The Ramat Gan Diamond Exchange nets an total annual turnover of $28 billion and an annual rough trade of some $8 billion-$10 billion, or about quarter of Israel’s annual industrial export. The number is so staggering that in order to not warp numbers, the Israeli government details it on a separate line when issuing its economic reports.
“What we do here is the upper layer of the diamond business, and we are damn good at it,” says Yaakov Almor, the diamond exchange’s director of public relations. He is herding a gaggle of journalists past the IDE’s security labyrinth, a system that involves fingerprint scans, armed guards and double-locking revolving cage doors. Once we make it onto the trading floor, which is packed with international gem hackers thanks to the semi-annual US and International Diamond Week, it’s clear why security is so tight.
Roberto Coin, the famed Italian jewelry designer, is on hand at this week’s trading festival as the guest of honor, and he agrees that a diamond from Israel comes pre-approved with a stamp of quality.

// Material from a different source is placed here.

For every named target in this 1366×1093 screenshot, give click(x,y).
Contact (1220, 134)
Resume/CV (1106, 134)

A diamond from Israel, Coin says, is like a Rolls-Royce among cars. And according to Schmuel Schnitzer, president of the Israel Diamond Exchange, that quality begins with person-to-person relationships. So much of the global diamond industry has been modeled on the trust behind an Israeli handshake and a good word, Schnitzer explains, that in places as far-flung as Dubai and Bombay, the Yiddish phrase “mazal u’bracha” has become a shibboleth meaning “the deal is sealed.”

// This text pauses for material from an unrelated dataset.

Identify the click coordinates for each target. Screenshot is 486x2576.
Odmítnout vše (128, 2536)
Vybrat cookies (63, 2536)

“We don’t need contracts,” he says. “We have them, but the deal is being finished by shaking hands. People, the friendships, are very important here.”
Schnitzer also is quick to declare that Israel, which was the first nation to adopt the Kimberly Process, an international standard that bans so-called blood diamonds, peddles only cruelty-free stones.
The diamond exchange complex offers a spectacularly surreal portal into a self-contained world of high-shine commerce. The complex’s four high-rise buildings, which sprouted in Ramat Gan in the 1960s long before the city’s other glass and steel towers, are linked by a series of hallways, passageways and strangely-marked elevators. Inside, there are six banks, including the State Bank of India, all catering specifically to the diamond trade. There are synagogues, doctor’s offices, and workout facilities. There are dozens of restaurants and cafes, a customs office, and a fully-functioning post office.
Some 1,400 companies, comprising 20,000 workers, have their headquarters here, all working under the regulation of the Israeli Economy Ministry. Another 35,000 employees help polish, peddle and promote Israeli diamonds around the world.
Moti Besser, a former IDF general who now serves as the center’s director, says that in the 75 years the Israeli Diamond Exchange has been operating, it has succeeded in reaching every corner of the world’s diamond trade.
“Anywhere there is a demand for polished diamonds,” he says, “you can find a representative of the Israeli diamond industry.”